### INSTRUCTIONS FOR THE TASK
Extend the essay below on supply-side economics and the shipwrecked island, writing on from its closing question about what actually creates real value.

- Dec 23, 2008
The root of the problem
For a long time now we have tried to believe in supply side economics (also known as Reganomics, closely related to the trickle-down theory).
Cut taxes and/or interest rates, which means people will have more money or borrow more (respectively), which they will in turn spend, and that spending will make the economy grow. Bush Jr. gave tax-payers not just a break, but a refund, calling it a "stimulus". This apparently did not work, because only a few years later we were at the point of handing billions of tax money over to major corporations.
The very idea that stimulating consumption can help the economy is flawed.
The goal is to increase the total amount of value circulating in the economy.
We want constant growth.
Setting aside for the moment the logical, ecological, and spiritual problems with never-ending growth, it is fairly straight-forward that consumption alone does not create anything.
Imagine several ship-wrecked survivors on a tiny deserted island. They have the luggage they brought with them, but nothing else.
Imagine they find some rare, beautiful shells, and decide to work out a system of representative currency using these shells.
It doesn't matter how much these shells are traded, saved, or spent. There is still the same amount of total value on the island.
No amount of consumption is going to increase the overall material holdings of the survivors. The only way any one person can amass anything more than they started with is at the expense of someone else.
As manufacturing has moved over seas, and produce is increasingly imported, we have moved to a service and finance based economy.
Nothing new is created by a service.
The finance industry is literally nothing more than moving virtual money - a placeholder for actual wealth - around, and skimming a transaction fee off the top.
Imagine one of our survivors loaning the worthless shells to another survivor, with a one shell per 100 interest rate, though there is nothing of any real value to buy.
Both the borrower and the investor still have no food, no clean water, and no shelter.
Perhaps one day someone comes across an enormous pile of shells, and places them into circulation.
You could say the total worth of our survivors has just increased - but obviously it doesn't mean anything. In fact, now that they aren't rare, each shell is worth that much less.
This is EXACTLY what happens every year, when the government literally prints up new money which is not tied to any actual increase in production.
They just print new money.
In fact, taxes pay for 59% of government spending. The other 41% comes from borrowing money (not much different from an American consumer with a credit card) and.... scooping more shells of the beach, and pretending that they have any value.
Since everyone agrees that $1 is worth some amount of real stuff, they can get away with this, but since they are spending without creating anything real, that value has to come from somewhere.
Where it comes from is out of every dollar held by every person in the country, as they become less valuable due to the increased supply. In a way, printing money to cover the deficit is a backdoor tax, a tax via inflation, but one which doesn't build us any new roads or guarantee healthcare.
When you think of the island, it is easy to see that this system isn't really doing any good overall.
In the scale and complexity of the real world, it can seem like something more is happening.
We gauge the economies success by the stock market - but the stock market is just trading money around. The stock market doesn't actually produce anything. Stock can go up in a company because the company has built something amazing and new - or it can go up because a lot of people think it will come up with something new. When someone starts shouting "soy" everyone thinks maybe they know something, and everyone buys soy. The mere fact of people buying drives the price up, even if nothing has changed in the real world.
When they speak of "investor confidence" this is exactly the phenomenon they are talking about.
So what does actually create real value?

### GIVEN MATERIAL
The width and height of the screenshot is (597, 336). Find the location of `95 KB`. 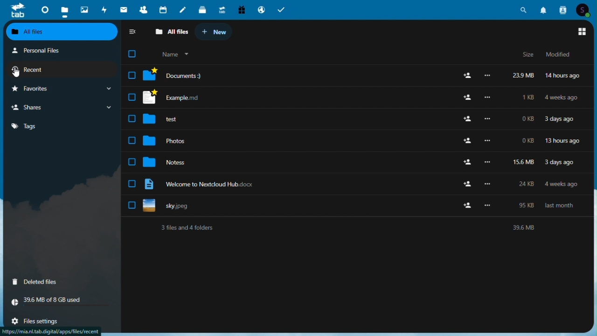

95 KB is located at coordinates (529, 206).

### TASK ANSWER
The most basic ones are those which make raw materials available to us, mining, logging, and agriculture.
Then, the processes which turn those raw materials into more complex and useful things, the processes of technology. Manufacturing, construction, trade-crafts. These things cause something useful to exist which did not exist previously.
America was built on these very industries. Today they make up an increasingly small portion of the economy, overshadowed by finance (over 1/4!) trade and consumption.
It should go without saying that consumption does not create wealth. Production does. By definition.
As government regulation and import taxation decreased, industry increasingly moved overseas where they could find cheap labor. The cost of our cheap Asian and South American produced clothes and food is not only lost American jobs, but a loss of the creation of real wealth. It looks like the economy is growing as a few people get much richer, but if the entirety of GDP growth goes to the top 1% of the population...
(median income has actually dropped over the past 7 years, while total GDP has risen 19.9%. Currently the richest 1% of the population holds as much wealth as the entire lower 90% combined)
...then it doesn't do anyone else any good.
This is all an inevitable result of an increasingly free market. A deregulated market has lead to outsourcing labor and the obscene, unprecedented wealth we are seeing concentrated in the hands of just a few individuals; weakening unions (and accompanying loss of benefits and job security) and a massive trade deficit, not to mention untold environmental degradation.
It seems that at least that top 1% was genuinely benefited (albeit at our expense), but the very system is unsustainable at its very root.
We keep shuffling the same few items in the luggage that washed ashore around, but no one is doing any real work.
Eventually our creditors are gonna start calling in the debts (well, with 50% of the worlds military budget, no one would dare, but they will stop offering new credit)
We are not in an economic crises.
We have never seen an economic crises.
The Great Depression was not an economic crises.
Not like the one we are setting ourselves up for.
I believe it is not inevitable. It can be diverted. But the one chance we have is to drastically change our priorities - no, our entire outlook, define the ultimate goals in terms of the effect on average people, and be willing to challenge the wealthy who have bought a lot of power.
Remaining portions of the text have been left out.